> **Your assignment**: Below are entries; print them exactly from the first line through the one containing "EMAIL SIGN UP (174, 1463)".
○ ○ ○
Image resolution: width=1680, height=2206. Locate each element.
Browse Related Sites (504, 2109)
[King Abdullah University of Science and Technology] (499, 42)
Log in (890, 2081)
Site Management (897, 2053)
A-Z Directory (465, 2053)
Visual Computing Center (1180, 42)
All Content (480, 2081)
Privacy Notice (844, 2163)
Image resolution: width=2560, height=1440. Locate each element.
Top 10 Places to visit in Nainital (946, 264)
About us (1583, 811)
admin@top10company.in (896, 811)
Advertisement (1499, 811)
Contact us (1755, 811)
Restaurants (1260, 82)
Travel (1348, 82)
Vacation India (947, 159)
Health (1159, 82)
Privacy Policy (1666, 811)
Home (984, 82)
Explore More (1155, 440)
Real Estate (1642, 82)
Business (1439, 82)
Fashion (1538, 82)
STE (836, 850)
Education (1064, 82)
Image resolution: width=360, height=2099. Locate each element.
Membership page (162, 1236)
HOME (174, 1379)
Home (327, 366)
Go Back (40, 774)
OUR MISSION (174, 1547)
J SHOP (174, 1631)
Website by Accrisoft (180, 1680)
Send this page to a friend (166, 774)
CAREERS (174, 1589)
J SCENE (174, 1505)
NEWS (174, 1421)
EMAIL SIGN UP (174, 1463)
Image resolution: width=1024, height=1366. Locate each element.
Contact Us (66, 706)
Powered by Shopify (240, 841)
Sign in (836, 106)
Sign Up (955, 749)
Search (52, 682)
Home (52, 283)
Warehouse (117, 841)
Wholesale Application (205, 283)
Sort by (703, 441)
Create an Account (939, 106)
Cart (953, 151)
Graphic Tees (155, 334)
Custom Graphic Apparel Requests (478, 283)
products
○ ○ ○
> **Output for this exercise**:
Image resolution: width=1680, height=2206. Locate each element.
Browse Related Sites (504, 2109)
[King Abdullah University of Science and Technology] (499, 42)
Log in (890, 2081)
Site Management (897, 2053)
A-Z Directory (465, 2053)
Visual Computing Center (1180, 42)
All Content (480, 2081)
Privacy Notice (844, 2163)
Image resolution: width=2560, height=1440. Locate each element.
Top 10 Places to visit in Nainital (946, 264)
About us (1583, 811)
admin@top10company.in (896, 811)
Advertisement (1499, 811)
Contact us (1755, 811)
Restaurants (1260, 82)
Travel (1348, 82)
Vacation India (947, 159)
Health (1159, 82)
Privacy Policy (1666, 811)
Home (984, 82)
Explore More (1155, 440)
Real Estate (1642, 82)
Business (1439, 82)
Fashion (1538, 82)
STE (836, 850)
Education (1064, 82)
Image resolution: width=360, height=2099. Locate each element.
Membership page (162, 1236)
HOME (174, 1379)
Home (327, 366)
Go Back (40, 774)
OUR MISSION (174, 1547)
J SHOP (174, 1631)
Website by Accrisoft (180, 1680)
Send this page to a friend (166, 774)
CAREERS (174, 1589)
J SCENE (174, 1505)
NEWS (174, 1421)
EMAIL SIGN UP (174, 1463)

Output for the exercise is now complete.